Retype, word for word, the part of the journal entry below on fear, trust, and intimacy that opens with the words "I talk a good" and closes with "gain full freedom.".

Text passage START

That "hole in my soul" drove me to be an over achiever. It drove me through graduate school. It drove me to not accept any options for a husband that didn't fit "God's plan" as I was told it was. It kept me in denial when it was obvious that my husband didn't love me. It still keeps me from fully admitting our relationship is over.

I talk a good talk, but inside, I'm afraid. As we learned Sunday night, "fear keeps us from giving God control." Until I can let go of my fear I will never gain full freedom.

That morning I heard a story about trust. A man was working in the yard while his two boys and a neighbor boy played in a tree house. When it was time for the boys to come down, the father called to his son's who jumped out of the tree into their waiting father's arms. The neighbor boy, didn't know that father very well, and refused to jump even though he had seen his play mates hop right out of the tree. Right now, I have seen many who are farther in their recovery who have learned to trust enough to hop out of the tree, but I'm still clinging to the branches.

As I end this entry and continue on with my reading, I will close with this one thought introduced at large group.

One can not control people and expect to be intimate with
them.

My husband and I have been trying to control the other, and so we could never be legitimately intimate. I am only beginning to realize that true intimacy is not another word for sex. I have confused the physical act with being intimate. True intimacy is much more then that. It is having your emotional needs met.

That's where I really am at. I have said I need to be good with me. That's really what I mean. I need to be intimate with myself first, and the first step to that is to finally strip my denial.

Text passage END
Supplied records START

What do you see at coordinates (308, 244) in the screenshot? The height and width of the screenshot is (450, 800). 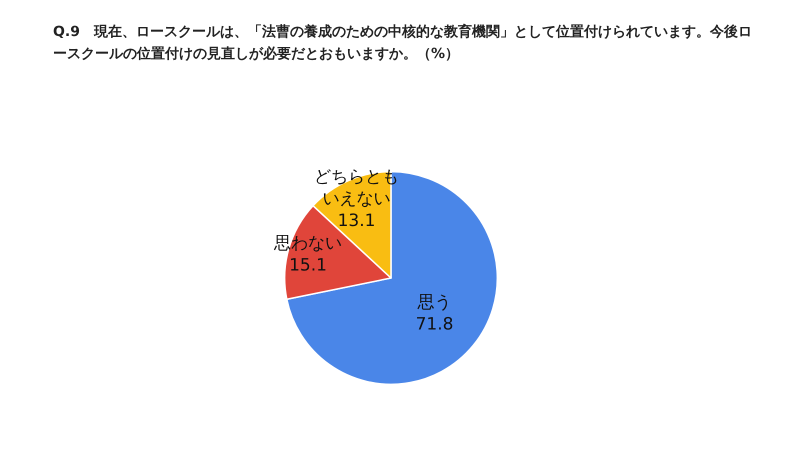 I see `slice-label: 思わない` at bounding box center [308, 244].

Supplied records END
Supplied records START

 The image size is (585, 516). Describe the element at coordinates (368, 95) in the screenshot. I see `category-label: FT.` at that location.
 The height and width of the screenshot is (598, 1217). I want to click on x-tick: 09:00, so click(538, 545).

Supplied records END
Supplied records START

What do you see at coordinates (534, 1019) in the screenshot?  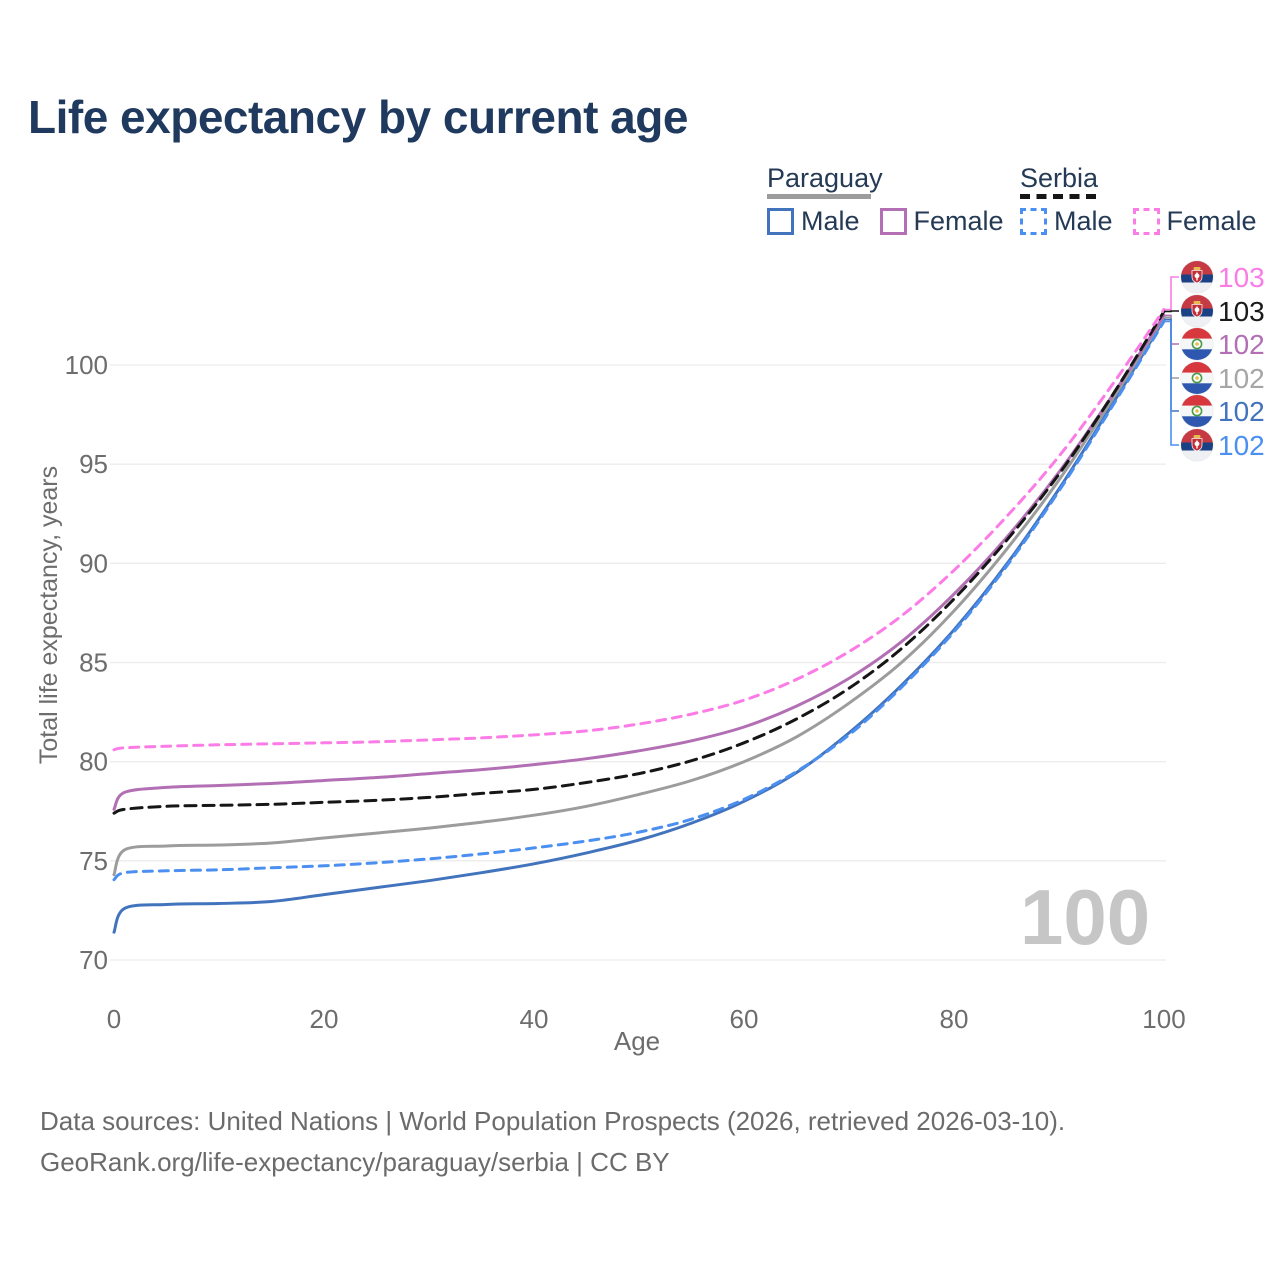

Supplied records END

* [Task solution]:
I talk a good talk, but inside, I'm afraid. As we learned Sunday night, "fear keeps us from giving God control." Until I can let go of my fear I will never gain full freedom.